| EXERCISE GOAL |
Retype every line below precisely as it appears.

(RECORDED DATA Opens)

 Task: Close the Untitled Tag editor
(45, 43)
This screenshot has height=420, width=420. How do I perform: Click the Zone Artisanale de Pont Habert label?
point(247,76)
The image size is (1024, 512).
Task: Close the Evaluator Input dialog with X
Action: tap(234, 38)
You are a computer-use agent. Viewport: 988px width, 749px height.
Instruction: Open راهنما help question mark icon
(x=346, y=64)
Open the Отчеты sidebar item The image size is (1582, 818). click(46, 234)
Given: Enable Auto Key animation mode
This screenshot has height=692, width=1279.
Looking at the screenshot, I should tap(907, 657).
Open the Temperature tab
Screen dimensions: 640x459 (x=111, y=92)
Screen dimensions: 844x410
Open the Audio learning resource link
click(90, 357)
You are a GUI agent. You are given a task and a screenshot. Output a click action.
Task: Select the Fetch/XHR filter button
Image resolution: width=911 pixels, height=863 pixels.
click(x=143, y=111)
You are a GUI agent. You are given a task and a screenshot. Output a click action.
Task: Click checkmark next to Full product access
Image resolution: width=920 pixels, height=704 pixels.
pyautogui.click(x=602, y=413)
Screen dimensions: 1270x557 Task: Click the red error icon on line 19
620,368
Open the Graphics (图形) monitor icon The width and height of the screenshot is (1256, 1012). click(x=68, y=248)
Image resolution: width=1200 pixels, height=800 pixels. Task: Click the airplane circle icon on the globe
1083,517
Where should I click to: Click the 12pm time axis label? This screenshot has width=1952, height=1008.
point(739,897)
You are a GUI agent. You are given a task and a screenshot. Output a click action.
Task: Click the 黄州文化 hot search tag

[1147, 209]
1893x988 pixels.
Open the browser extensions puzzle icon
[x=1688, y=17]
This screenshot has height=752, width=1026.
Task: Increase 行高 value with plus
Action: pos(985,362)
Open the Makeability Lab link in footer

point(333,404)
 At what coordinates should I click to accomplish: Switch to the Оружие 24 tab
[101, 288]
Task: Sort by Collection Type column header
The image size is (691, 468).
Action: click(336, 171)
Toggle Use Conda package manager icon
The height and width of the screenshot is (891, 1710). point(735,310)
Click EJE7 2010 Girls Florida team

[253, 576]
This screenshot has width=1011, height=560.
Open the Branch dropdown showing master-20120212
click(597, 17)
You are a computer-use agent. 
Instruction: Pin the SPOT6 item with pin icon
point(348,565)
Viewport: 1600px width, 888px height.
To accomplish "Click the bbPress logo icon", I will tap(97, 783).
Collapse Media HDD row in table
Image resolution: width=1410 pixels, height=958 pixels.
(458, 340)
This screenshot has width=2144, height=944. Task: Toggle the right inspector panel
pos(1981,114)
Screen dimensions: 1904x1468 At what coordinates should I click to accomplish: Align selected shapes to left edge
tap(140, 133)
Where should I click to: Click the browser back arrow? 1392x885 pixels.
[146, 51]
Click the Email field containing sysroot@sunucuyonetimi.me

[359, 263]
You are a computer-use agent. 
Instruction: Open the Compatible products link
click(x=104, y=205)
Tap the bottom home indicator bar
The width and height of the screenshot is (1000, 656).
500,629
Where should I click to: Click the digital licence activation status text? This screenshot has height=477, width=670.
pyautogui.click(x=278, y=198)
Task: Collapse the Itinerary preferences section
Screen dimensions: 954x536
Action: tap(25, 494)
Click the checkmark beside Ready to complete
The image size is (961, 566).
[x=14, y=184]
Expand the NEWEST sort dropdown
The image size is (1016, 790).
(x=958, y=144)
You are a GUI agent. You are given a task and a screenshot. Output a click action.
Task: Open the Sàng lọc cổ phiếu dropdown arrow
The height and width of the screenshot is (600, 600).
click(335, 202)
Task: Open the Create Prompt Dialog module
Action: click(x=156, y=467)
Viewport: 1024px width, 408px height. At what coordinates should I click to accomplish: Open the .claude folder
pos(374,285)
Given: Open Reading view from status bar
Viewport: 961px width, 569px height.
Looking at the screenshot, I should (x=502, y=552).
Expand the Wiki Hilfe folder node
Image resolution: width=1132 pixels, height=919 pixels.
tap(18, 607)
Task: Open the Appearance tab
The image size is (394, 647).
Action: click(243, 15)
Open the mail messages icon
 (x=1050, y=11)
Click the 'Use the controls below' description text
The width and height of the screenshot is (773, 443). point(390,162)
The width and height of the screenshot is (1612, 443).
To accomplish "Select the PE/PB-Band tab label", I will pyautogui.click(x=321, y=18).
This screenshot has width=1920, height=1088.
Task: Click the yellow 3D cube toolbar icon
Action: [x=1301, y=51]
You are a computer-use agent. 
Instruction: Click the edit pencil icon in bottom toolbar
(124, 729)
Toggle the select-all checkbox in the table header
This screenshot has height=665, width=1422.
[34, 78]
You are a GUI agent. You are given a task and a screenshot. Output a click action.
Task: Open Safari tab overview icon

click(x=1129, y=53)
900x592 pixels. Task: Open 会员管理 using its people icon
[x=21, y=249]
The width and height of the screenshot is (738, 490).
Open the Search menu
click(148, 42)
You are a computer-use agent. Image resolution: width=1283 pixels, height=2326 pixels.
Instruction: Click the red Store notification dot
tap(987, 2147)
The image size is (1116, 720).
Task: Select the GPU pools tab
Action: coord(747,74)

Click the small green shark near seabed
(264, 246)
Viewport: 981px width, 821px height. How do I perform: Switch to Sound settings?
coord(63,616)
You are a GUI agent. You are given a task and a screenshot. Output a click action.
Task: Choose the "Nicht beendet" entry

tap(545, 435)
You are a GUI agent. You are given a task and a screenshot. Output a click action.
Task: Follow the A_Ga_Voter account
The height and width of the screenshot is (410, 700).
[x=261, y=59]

(RECORDED DATA Closes)

| EXPECTED OUTPUT |
 Task: Close the Untitled Tag editor
(45, 43)
This screenshot has height=420, width=420. How do I perform: Click the Zone Artisanale de Pont Habert label?
point(247,76)
The image size is (1024, 512).
Task: Close the Evaluator Input dialog with X
Action: tap(234, 38)
You are a computer-use agent. Viewport: 988px width, 749px height.
Instruction: Open راهنما help question mark icon
(x=346, y=64)
Open the Отчеты sidebar item The image size is (1582, 818). click(46, 234)
Given: Enable Auto Key animation mode
This screenshot has height=692, width=1279.
Looking at the screenshot, I should tap(907, 657).
Open the Temperature tab
Screen dimensions: 640x459 (x=111, y=92)
Screen dimensions: 844x410
Open the Audio learning resource link
click(90, 357)
You are a GUI agent. You are given a task and a screenshot. Output a click action.
Task: Select the Fetch/XHR filter button
Image resolution: width=911 pixels, height=863 pixels.
click(x=143, y=111)
You are a GUI agent. You are given a task and a screenshot. Output a click action.
Task: Click checkmark next to Full product access
Image resolution: width=920 pixels, height=704 pixels.
pyautogui.click(x=602, y=413)
Screen dimensions: 1270x557 Task: Click the red error icon on line 19
620,368
Open the Graphics (图形) monitor icon The width and height of the screenshot is (1256, 1012). click(x=68, y=248)
Image resolution: width=1200 pixels, height=800 pixels. Task: Click the airplane circle icon on the globe
1083,517
Where should I click to: Click the 12pm time axis label? This screenshot has width=1952, height=1008.
point(739,897)
You are a GUI agent. You are given a task and a screenshot. Output a click action.
Task: Click the 黄州文化 hot search tag

[1147, 209]
1893x988 pixels.
Open the browser extensions puzzle icon
[x=1688, y=17]
This screenshot has height=752, width=1026.
Task: Increase 行高 value with plus
Action: pos(985,362)
Open the Makeability Lab link in footer

point(333,404)
 At what coordinates should I click to accomplish: Switch to the Оружие 24 tab
[101, 288]
Task: Sort by Collection Type column header
The image size is (691, 468).
Action: click(336, 171)
Toggle Use Conda package manager icon
The height and width of the screenshot is (891, 1710). point(735,310)
Click EJE7 2010 Girls Florida team

[253, 576]
This screenshot has width=1011, height=560.
Open the Branch dropdown showing master-20120212
click(597, 17)
You are a computer-use agent. 
Instruction: Pin the SPOT6 item with pin icon
point(348,565)
Viewport: 1600px width, 888px height.
To accomplish "Click the bbPress logo icon", I will tap(97, 783).
Collapse Media HDD row in table
Image resolution: width=1410 pixels, height=958 pixels.
(458, 340)
This screenshot has width=2144, height=944. Task: Toggle the right inspector panel
pos(1981,114)
Screen dimensions: 1904x1468 At what coordinates should I click to accomplish: Align selected shapes to left edge
tap(140, 133)
Where should I click to: Click the browser back arrow? 1392x885 pixels.
[146, 51]
Click the Email field containing sysroot@sunucuyonetimi.me

[359, 263]
You are a computer-use agent. 
Instruction: Open the Compatible products link
click(x=104, y=205)
Tap the bottom home indicator bar
The width and height of the screenshot is (1000, 656).
500,629
Where should I click to: Click the digital licence activation status text? This screenshot has height=477, width=670.
pyautogui.click(x=278, y=198)
Task: Collapse the Itinerary preferences section
Screen dimensions: 954x536
Action: tap(25, 494)
Click the checkmark beside Ready to complete
The image size is (961, 566).
[x=14, y=184]
Expand the NEWEST sort dropdown
The image size is (1016, 790).
(x=958, y=144)
You are a GUI agent. You are given a task and a screenshot. Output a click action.
Task: Open the Sàng lọc cổ phiếu dropdown arrow
The height and width of the screenshot is (600, 600).
click(335, 202)
Task: Open the Create Prompt Dialog module
Action: click(x=156, y=467)
Viewport: 1024px width, 408px height. At what coordinates should I click to accomplish: Open the .claude folder
pos(374,285)
Given: Open Reading view from status bar
Viewport: 961px width, 569px height.
Looking at the screenshot, I should (x=502, y=552).
Expand the Wiki Hilfe folder node
Image resolution: width=1132 pixels, height=919 pixels.
tap(18, 607)
Task: Open the Appearance tab
The image size is (394, 647).
Action: click(243, 15)
Open the mail messages icon
 (x=1050, y=11)
Click the 'Use the controls below' description text
The width and height of the screenshot is (773, 443). point(390,162)
The width and height of the screenshot is (1612, 443).
To accomplish "Select the PE/PB-Band tab label", I will pyautogui.click(x=321, y=18).
This screenshot has width=1920, height=1088.
Task: Click the yellow 3D cube toolbar icon
Action: [x=1301, y=51]
You are a computer-use agent. 
Instruction: Click the edit pencil icon in bottom toolbar
(124, 729)
Toggle the select-all checkbox in the table header
This screenshot has height=665, width=1422.
[34, 78]
You are a GUI agent. You are given a task and a screenshot. Output a click action.
Task: Open Safari tab overview icon

click(x=1129, y=53)
900x592 pixels. Task: Open 会员管理 using its people icon
[x=21, y=249]
The width and height of the screenshot is (738, 490).
Open the Search menu
click(148, 42)
You are a computer-use agent. Image resolution: width=1283 pixels, height=2326 pixels.
Instruction: Click the red Store notification dot
tap(987, 2147)
The image size is (1116, 720).
Task: Select the GPU pools tab
Action: coord(747,74)

Click the small green shark near seabed
(264, 246)
Viewport: 981px width, 821px height. How do I perform: Switch to Sound settings?
coord(63,616)
You are a GUI agent. You are given a task and a screenshot. Output a click action.
Task: Choose the "Nicht beendet" entry

tap(545, 435)
You are a GUI agent. You are given a task and a screenshot. Output a click action.
Task: Follow the A_Ga_Voter account
The height and width of the screenshot is (410, 700).
[x=261, y=59]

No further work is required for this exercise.